La Berlinale arranca con la Toma de la Bastilla 'light' pero sexy de Diane Kruger

  • 'Les adieux á la reine', dirigida por Benoit Jacquot, abrió el desfile de aspirantes al Oso de Oro

La Berlinale arrancó ayer de la mano de la toma de la Bastilla, la madre de todas las revoluciones, en versión algo 'light', pero sexy, y con Diane Kruger en el papel de una María Antonieta perdida en Versalles mientras el pueblo reclama su cabeza.

'Les adieux á la reine', de producción francoespañola y dirigida por Benoit Jacquot, abrió el desfile de las dieciocho aspirantes al Oso, centrada en la 'reina' Kruger, aunque los ojos del filme sean los de su doncella, Sidonie (Léa Seydoux).

"Mi María Antonieta no es la reina terrible, tiránica y vacía. Es una mujer perdida, que no sabe en qué dirección huir", afirmó Kruger, para añadir que tampoco ve a su personaje como una caprichosa lésbica, pese a que ello apunta el filme de Jacquot.

Su reina versallesca aparece primero como una boba Paris Hilton, que reclama a su 'chocolatier', reparte su mejor perfume a Sidonie para aliviarle las picaduras de los chinches y le confiesa su amor por la duquesa de Polignac (Virginie Ledoyen). De ahí pasará a la aristócrata histérica que pretende de su doncella -tan joven como ciega, según se le advierte en el filme- que se deje cortar la cabeza por el pueblo analfabeto, incapaz de distinguir a una sirvienta disfrazada de una señora.

El trío de actrices se mueve en un Versalles que se resquebraja, al cuyo interior trascienden las noticias de la Bastilla y la lista de los 269 seres de palacio -con Luis XVI y María Antonieta, en primer y segundo lugar- cuyas cabezas quiere ver rodar el pueblo.

En el París de julio de 1789 no había blogueros, pero la toma de la Bastilla corrió como la pólvora. Lo relevante para una revolución no es el canal de difusión, sino "el polvorín social creado por déspotas que se creen inexpugnables", resumió Jacquot.

La Europa en declive de hoy y los abismos sociales del resto del mundo son caldo de cultivo para nuevas explosiones, añadió, con o sin brecha digital entre su población.

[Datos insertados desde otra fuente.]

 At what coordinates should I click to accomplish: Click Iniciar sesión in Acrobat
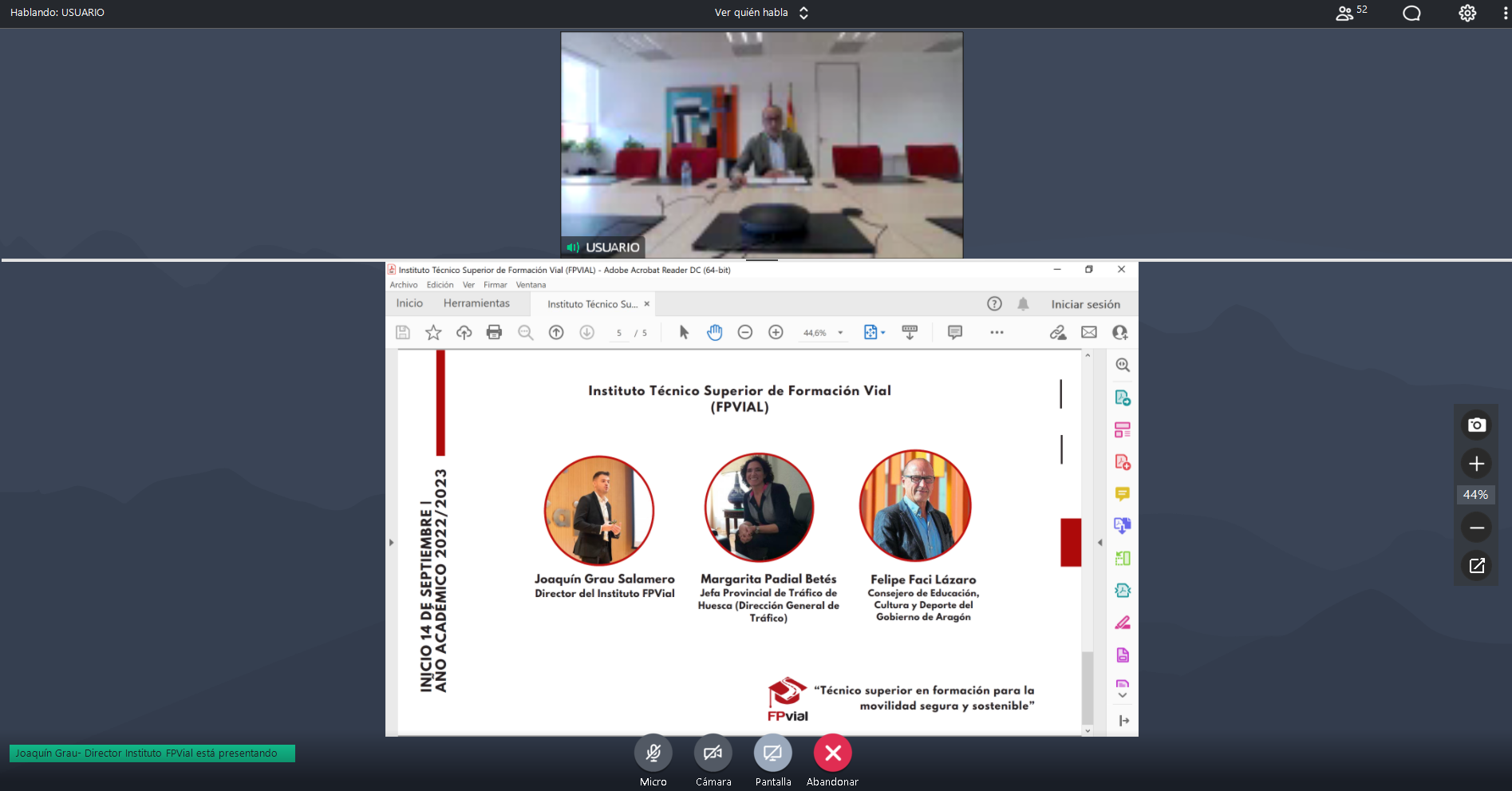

'Les adieux á la reine' brindó una primera alfombra roja más sexy que trepidante, para una Berlinale consagrada, por voluntad de su director, Dieter Kosslick, a hablar de todas las revoluciones.

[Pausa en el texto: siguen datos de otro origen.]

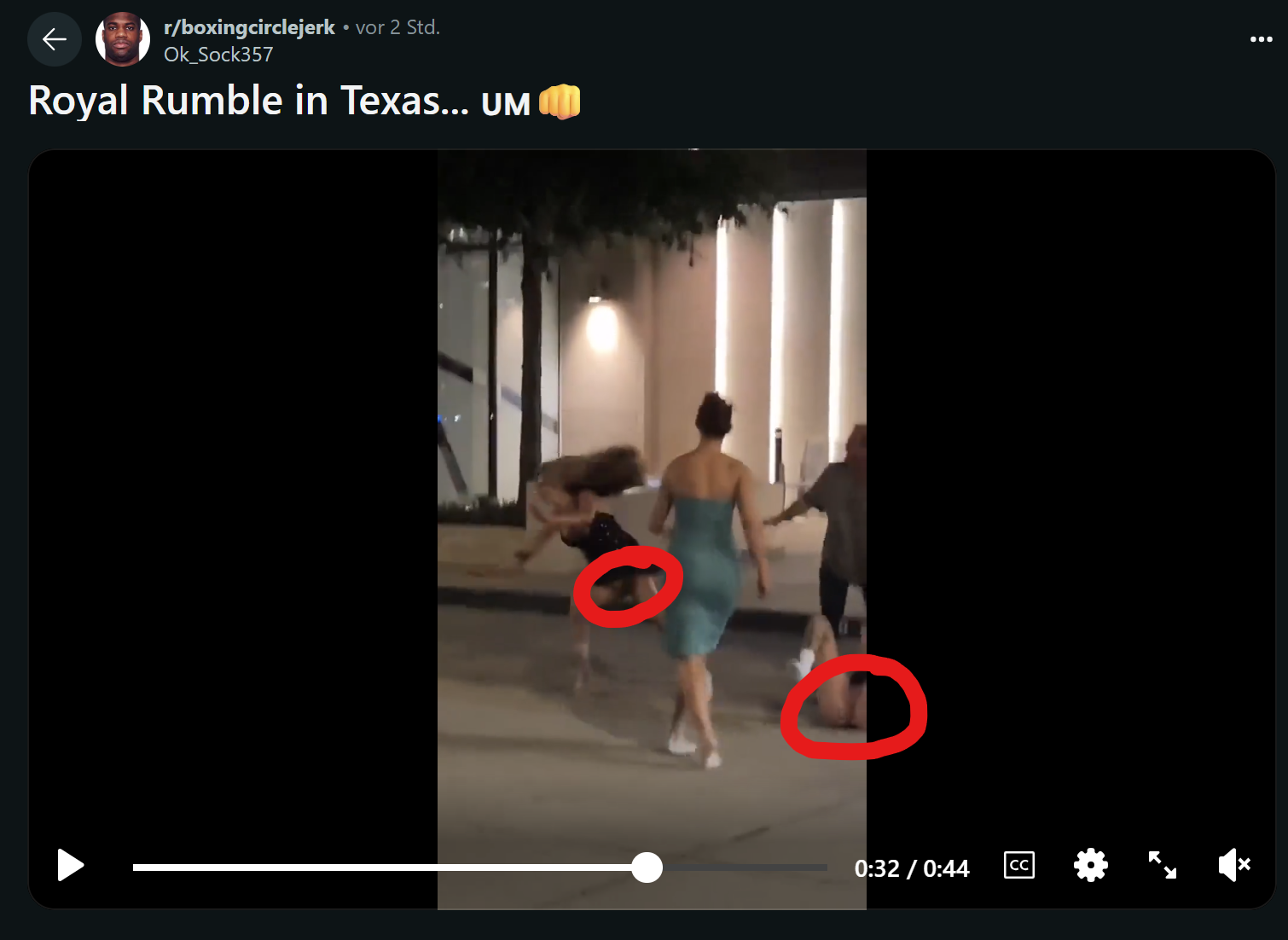
Task: Open the post options three-dot menu
Action: [x=1261, y=39]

Kosslick ha incluido esa temática en todas las secciones del festival -en que se proyectarán unos cuatrocientos filmes- y al cometido de recompensar al cine más comprometido parece predestinado el jurado, presidido por el director británico Mike Leigh. El cineasta británico estará custodiado en esa misión por la actriz francesa Charlotte Gainsbourg y la alemana Bárbara Sukowa, así como el estadounidense Jake Gyllenhaal, el director iraní Asghar Farhadi -Oso de Oro de 2011 con 'Nader and Simin. A Separation'-, su colega francés Francois Ozon y el escritor argelino Boualem Sansal. "La revolución francesa fue la madre de todas las revoluciones. Nosotros, sus hijos, debemos preservar ese espíritu", dijo Sansal.

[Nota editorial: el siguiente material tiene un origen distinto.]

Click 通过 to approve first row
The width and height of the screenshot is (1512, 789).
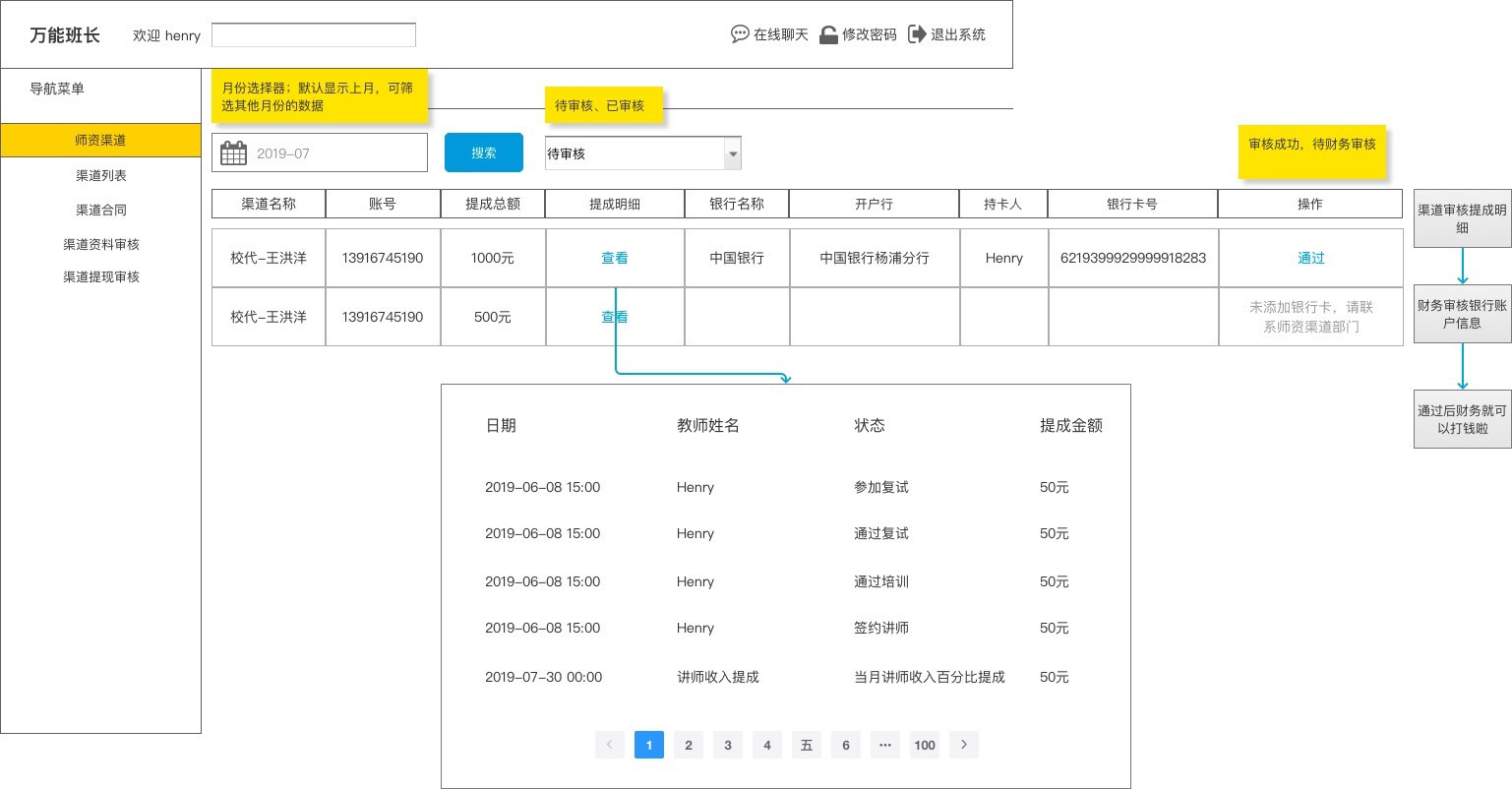(1310, 258)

El escritor argelino dijo ser consciente de estar ahí, pese a no ser "hombre de cine", por la voluntad de Kosslick de poner lo que ocurre en el mundo árabe, un año después de la caída de Hosni Mubarak y otros dictadores, en el objetivo de la Berlinale. A la proyección del filme de Jacquot seguirán las restantes concursantes, entre ellas 'Cesare deve morire', de los italianos Paolo y Vittorio Taviani y 'Dictado', del español Antonio Chavarrías.